Whenever a line in the data holds the string "with", pull that line out.

Data
◆ ◆ ◆
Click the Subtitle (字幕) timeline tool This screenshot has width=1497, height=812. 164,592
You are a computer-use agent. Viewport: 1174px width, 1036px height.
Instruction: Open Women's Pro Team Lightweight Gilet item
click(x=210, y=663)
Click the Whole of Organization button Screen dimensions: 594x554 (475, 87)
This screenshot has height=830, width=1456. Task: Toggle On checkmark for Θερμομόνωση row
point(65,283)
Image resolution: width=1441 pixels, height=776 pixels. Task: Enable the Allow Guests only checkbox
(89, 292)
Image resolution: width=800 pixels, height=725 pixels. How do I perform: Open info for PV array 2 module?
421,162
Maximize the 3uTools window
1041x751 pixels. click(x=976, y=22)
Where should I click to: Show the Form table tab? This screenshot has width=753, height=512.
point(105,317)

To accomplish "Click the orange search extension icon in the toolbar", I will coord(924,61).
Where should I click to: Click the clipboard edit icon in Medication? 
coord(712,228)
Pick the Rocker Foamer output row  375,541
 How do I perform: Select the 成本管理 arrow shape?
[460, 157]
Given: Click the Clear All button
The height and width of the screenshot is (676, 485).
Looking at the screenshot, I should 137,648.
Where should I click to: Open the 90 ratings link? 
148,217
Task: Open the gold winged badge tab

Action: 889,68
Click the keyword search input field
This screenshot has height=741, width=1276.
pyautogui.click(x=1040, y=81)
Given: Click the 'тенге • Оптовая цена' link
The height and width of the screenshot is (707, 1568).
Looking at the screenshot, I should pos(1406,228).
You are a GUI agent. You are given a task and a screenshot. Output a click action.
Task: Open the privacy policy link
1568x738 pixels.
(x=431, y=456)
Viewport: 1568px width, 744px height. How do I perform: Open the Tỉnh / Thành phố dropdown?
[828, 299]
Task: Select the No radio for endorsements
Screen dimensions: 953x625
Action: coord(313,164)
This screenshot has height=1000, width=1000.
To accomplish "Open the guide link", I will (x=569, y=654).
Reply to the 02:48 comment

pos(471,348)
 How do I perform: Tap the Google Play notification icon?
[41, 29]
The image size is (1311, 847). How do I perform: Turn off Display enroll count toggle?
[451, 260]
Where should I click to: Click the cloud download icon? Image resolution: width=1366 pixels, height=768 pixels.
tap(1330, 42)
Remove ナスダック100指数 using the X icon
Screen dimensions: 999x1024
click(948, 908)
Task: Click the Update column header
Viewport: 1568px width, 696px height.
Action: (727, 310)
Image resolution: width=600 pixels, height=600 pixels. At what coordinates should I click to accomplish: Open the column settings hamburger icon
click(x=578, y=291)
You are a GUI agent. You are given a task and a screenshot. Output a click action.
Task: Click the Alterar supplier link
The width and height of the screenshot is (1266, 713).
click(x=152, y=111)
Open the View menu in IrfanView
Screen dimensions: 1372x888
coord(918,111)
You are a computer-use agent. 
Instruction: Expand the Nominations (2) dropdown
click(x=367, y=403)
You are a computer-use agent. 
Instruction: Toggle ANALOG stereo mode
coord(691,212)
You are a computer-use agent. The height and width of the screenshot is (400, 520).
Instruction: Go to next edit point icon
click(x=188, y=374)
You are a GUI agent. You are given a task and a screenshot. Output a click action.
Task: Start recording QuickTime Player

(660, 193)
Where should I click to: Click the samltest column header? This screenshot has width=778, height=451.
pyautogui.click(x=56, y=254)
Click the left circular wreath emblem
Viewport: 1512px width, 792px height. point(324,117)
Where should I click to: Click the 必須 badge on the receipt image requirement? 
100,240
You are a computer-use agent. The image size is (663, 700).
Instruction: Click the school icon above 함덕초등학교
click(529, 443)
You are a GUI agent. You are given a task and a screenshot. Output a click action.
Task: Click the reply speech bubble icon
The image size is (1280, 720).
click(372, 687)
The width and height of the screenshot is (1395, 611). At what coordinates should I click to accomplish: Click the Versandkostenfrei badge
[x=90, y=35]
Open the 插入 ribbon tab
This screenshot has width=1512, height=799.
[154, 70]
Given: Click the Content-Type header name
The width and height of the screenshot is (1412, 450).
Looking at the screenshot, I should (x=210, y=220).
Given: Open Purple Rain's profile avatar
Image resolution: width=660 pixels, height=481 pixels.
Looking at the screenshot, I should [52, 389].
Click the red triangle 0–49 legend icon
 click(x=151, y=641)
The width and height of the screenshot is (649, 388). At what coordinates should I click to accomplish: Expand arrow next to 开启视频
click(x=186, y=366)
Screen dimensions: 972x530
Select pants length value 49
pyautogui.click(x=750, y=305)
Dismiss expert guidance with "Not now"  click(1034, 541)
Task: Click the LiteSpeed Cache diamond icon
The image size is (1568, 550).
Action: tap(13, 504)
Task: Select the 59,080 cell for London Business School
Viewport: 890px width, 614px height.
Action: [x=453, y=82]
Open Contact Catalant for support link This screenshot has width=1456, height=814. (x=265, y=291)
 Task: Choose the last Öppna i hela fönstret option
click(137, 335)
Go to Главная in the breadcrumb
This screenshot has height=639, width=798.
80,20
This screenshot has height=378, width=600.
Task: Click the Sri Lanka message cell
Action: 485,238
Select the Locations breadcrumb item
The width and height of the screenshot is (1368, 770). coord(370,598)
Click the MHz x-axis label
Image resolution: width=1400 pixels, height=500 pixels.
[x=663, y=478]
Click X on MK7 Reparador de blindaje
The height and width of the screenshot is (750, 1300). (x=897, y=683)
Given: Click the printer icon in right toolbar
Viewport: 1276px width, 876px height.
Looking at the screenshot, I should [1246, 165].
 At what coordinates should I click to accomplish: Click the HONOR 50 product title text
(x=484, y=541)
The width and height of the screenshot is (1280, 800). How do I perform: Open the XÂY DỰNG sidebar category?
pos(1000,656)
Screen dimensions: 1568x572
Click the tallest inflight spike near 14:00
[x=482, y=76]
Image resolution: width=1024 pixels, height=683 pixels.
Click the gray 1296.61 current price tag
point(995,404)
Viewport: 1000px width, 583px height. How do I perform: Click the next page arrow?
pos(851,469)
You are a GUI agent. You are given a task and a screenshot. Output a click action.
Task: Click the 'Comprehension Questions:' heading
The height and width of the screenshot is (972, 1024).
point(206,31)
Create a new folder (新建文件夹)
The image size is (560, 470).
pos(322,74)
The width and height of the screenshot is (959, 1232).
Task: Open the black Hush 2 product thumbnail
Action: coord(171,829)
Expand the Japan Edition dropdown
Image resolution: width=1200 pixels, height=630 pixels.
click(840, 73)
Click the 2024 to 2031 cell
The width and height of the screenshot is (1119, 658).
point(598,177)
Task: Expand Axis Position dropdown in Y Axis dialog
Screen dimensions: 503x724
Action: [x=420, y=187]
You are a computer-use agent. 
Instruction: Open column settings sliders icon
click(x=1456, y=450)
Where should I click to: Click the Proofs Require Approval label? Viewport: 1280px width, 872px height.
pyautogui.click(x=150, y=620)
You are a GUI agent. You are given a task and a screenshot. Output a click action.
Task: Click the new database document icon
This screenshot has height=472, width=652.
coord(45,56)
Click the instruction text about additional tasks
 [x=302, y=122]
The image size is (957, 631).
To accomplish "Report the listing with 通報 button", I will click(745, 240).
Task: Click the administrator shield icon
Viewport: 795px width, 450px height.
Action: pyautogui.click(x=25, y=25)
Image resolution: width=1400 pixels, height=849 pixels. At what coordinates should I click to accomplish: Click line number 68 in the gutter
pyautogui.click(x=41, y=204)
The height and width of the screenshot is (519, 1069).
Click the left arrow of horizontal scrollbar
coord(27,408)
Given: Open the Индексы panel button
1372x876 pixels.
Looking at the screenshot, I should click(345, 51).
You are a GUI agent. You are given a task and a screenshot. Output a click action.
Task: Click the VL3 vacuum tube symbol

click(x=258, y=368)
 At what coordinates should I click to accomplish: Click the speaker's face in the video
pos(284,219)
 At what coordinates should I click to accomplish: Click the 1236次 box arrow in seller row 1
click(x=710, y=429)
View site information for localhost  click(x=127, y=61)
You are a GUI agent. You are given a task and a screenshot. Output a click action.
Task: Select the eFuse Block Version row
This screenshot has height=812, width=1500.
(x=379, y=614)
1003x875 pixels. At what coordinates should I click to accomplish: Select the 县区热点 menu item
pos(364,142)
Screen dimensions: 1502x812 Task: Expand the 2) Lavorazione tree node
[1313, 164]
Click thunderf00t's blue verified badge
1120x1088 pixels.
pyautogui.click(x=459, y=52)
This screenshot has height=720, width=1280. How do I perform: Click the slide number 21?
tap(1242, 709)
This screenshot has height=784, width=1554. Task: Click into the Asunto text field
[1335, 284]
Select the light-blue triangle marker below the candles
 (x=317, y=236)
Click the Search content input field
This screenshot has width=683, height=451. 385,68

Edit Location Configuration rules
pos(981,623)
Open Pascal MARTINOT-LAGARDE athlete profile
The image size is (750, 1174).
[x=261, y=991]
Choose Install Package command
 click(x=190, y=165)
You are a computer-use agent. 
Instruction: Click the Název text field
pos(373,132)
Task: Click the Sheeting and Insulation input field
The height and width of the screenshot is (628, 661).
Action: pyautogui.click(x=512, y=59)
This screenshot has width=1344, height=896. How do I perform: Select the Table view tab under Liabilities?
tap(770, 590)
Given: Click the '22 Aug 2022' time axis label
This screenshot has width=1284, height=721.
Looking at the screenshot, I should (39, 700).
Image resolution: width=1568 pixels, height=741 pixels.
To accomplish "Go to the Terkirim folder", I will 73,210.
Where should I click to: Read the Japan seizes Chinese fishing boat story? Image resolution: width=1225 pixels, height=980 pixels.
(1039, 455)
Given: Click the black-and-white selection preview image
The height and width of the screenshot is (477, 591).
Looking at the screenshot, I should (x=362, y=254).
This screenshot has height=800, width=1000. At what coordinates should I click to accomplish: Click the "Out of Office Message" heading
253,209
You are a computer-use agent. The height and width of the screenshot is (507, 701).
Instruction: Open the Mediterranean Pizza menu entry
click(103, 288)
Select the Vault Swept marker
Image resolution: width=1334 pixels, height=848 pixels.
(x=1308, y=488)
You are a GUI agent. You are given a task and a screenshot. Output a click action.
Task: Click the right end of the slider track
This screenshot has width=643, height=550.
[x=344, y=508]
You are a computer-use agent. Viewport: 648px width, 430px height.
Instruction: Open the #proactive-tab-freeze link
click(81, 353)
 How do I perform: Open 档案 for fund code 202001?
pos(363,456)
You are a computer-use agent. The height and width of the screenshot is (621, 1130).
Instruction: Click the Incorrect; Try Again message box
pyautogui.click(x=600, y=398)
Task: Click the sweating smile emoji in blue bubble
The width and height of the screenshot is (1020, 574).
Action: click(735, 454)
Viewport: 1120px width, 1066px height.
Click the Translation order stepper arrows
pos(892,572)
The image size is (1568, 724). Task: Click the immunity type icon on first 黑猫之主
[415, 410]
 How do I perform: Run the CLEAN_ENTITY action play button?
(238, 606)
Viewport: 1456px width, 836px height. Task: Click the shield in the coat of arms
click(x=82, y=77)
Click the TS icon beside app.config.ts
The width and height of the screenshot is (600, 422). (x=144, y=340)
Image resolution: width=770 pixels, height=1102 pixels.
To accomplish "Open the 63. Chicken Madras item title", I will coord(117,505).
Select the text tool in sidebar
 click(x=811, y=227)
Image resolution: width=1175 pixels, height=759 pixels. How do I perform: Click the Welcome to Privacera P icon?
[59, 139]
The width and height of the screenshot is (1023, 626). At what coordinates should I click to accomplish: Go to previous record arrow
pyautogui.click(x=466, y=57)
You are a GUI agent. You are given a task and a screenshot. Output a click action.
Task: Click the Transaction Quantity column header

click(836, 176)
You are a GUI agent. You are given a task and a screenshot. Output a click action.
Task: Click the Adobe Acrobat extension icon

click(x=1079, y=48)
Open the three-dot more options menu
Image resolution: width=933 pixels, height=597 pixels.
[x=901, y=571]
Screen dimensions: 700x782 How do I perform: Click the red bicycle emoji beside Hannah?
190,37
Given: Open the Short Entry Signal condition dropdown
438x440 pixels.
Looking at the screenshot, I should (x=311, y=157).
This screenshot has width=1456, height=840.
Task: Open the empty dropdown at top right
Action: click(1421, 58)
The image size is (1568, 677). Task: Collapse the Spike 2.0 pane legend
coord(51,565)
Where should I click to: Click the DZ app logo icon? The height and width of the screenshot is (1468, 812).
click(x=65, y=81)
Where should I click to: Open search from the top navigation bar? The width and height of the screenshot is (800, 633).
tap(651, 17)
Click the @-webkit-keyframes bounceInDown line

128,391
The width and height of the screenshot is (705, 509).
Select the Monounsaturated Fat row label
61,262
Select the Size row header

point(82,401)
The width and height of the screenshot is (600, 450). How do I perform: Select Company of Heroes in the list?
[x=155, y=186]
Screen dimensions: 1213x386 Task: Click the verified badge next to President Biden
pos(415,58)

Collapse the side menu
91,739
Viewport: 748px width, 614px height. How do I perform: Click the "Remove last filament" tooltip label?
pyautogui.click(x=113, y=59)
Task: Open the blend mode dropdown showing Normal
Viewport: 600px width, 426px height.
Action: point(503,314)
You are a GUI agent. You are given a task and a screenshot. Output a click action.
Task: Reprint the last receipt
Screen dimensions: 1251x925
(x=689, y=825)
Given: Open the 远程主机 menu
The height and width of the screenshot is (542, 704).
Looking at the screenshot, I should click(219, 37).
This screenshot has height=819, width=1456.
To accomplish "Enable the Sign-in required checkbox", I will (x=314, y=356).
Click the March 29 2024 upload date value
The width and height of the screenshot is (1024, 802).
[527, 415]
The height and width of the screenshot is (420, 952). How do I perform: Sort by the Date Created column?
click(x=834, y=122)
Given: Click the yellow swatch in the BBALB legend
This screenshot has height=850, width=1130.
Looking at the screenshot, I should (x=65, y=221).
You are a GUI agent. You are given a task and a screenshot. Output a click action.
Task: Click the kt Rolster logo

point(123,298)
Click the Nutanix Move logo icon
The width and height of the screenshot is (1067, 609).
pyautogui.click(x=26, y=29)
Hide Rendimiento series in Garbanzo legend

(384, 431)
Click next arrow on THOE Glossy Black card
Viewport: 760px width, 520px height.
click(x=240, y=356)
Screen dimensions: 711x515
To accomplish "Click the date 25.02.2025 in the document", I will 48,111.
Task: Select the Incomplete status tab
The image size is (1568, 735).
◆ ◆ ◆
Response area
Dismiss expert guidance with "Not now"  click(1034, 541)
To accomplish "Report the listing with 通報 button", I will click(745, 240).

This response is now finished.